As Shift reported, the International Franchise Association (IFA), along with five local franchisees, sought to suspend the portion of the $15 minimum wage law that classifies franchises—no matter the size—as big businesses, which places them at a financial disadvantage against other small businesses by putting them on a “faster track toward paying workers $15 an hour.”

The small business franchise owners have modest number of employees, yet are placed in the same category as businesses with more than 500 employees due to clear discrimination at the hands of the law’s authors.

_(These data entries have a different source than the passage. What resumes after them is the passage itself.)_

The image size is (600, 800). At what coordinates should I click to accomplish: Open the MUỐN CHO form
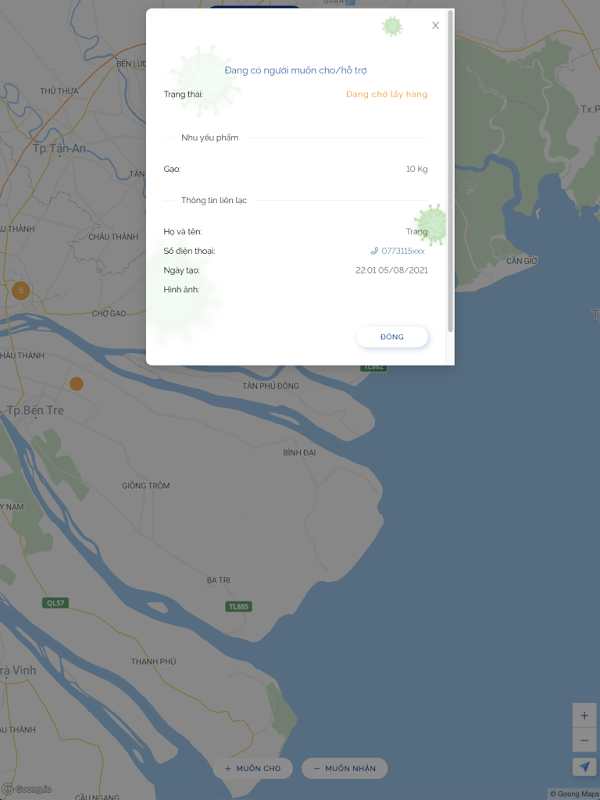pyautogui.click(x=253, y=768)
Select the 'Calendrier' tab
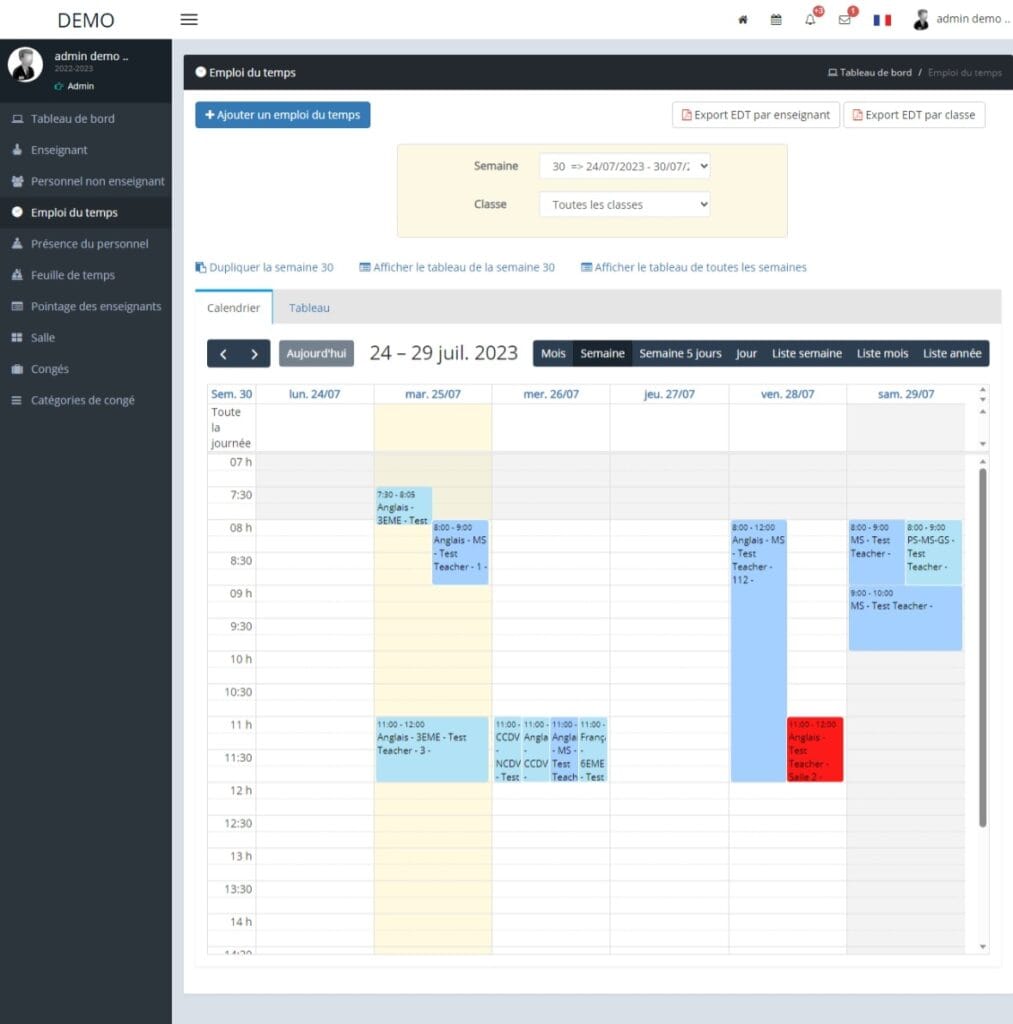 click(x=233, y=308)
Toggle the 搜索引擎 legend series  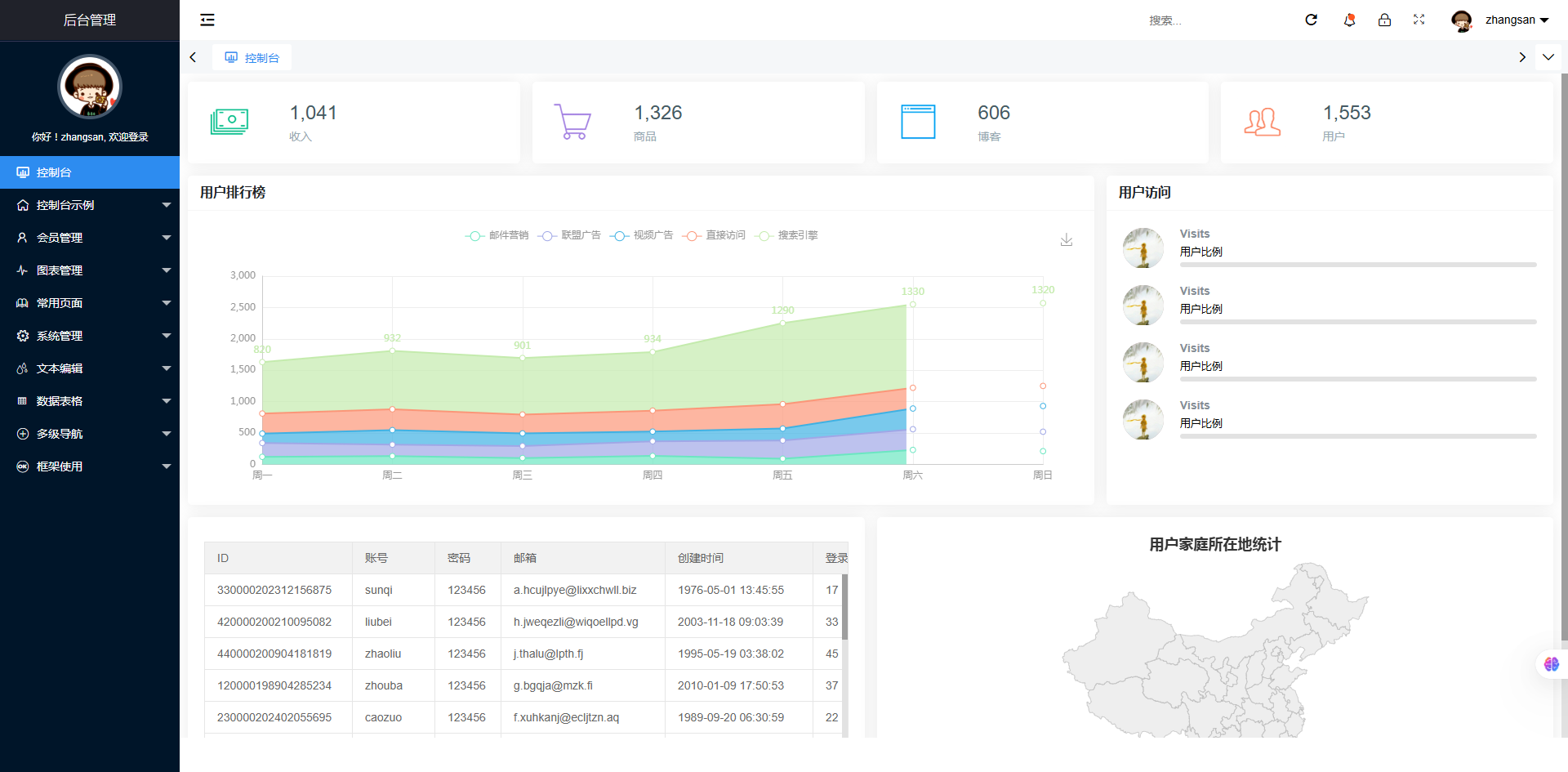[x=787, y=235]
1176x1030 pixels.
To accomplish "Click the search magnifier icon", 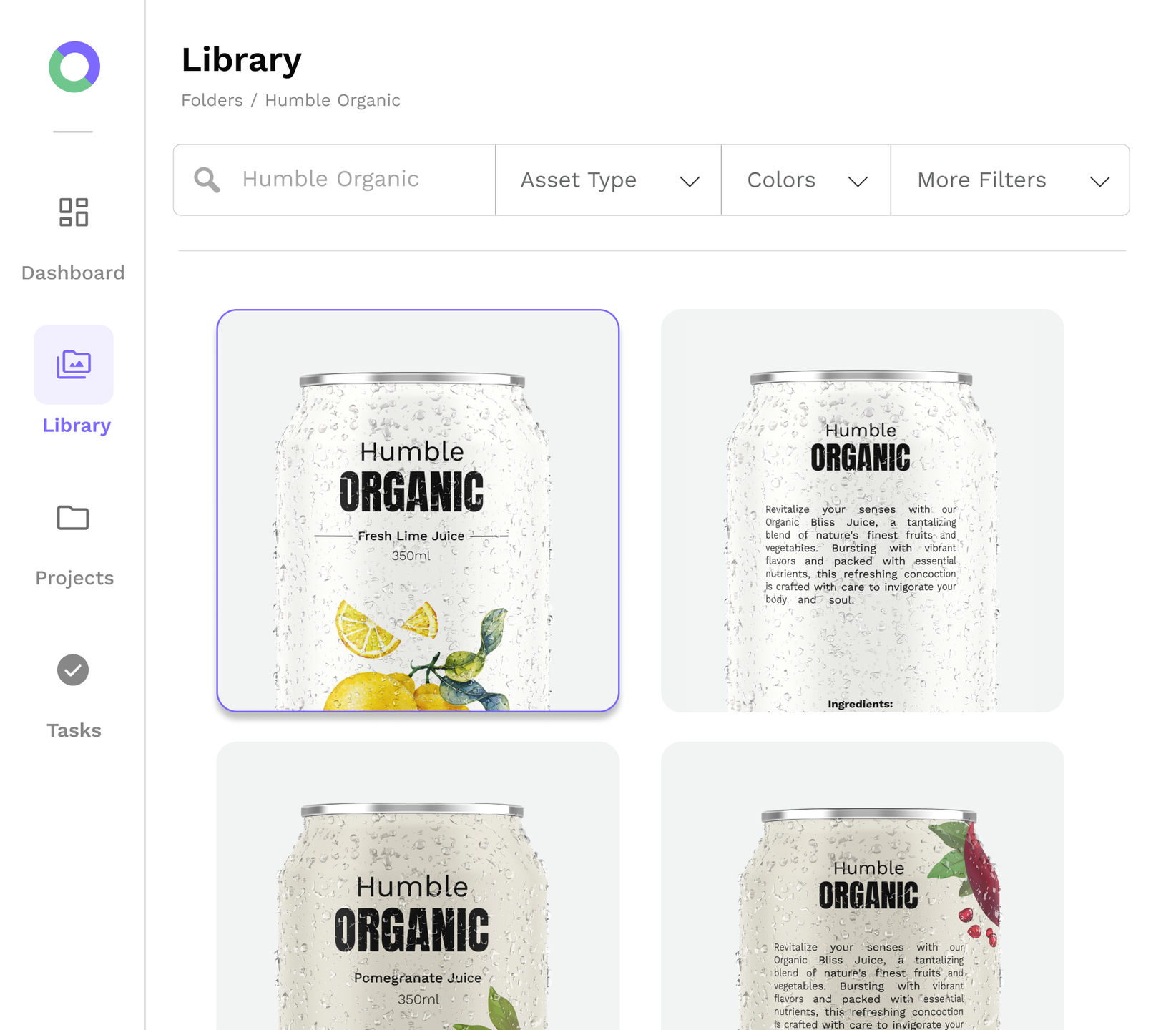I will (x=207, y=180).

Shift reported that year that Seattle businessman David Meinert, a member of Mayor Ed Murray’s Income Inequality Advisory Committee (which was charged with developing the $15 minimum wage law), said the following in a sworn statement:

“During the IIAC process, there was discussion about whether the Mayor’s minimum wage bill should treat small franchise businesses as large employers. I had several meetings with David Rolf [President of SEIU Healthcare 775NW and co-chair of IIAC] in which he told me that the purpose behind treating small franchise businesses as large employers under the minimum wage law was “to break the franchise model” and “enable labor unions to organize employees of such businesses.”

Unfortunately, it looks like big labor will get its way. The Supreme Court justices did not comment on their order. Therefore, the earlier federal court ruling in favor of Seattle’s $15 minimum wage law stands.

And Seattle becomes a more difficult place for a franchise business to open – which is just fine for Mayor Ed Murray and the SEIU.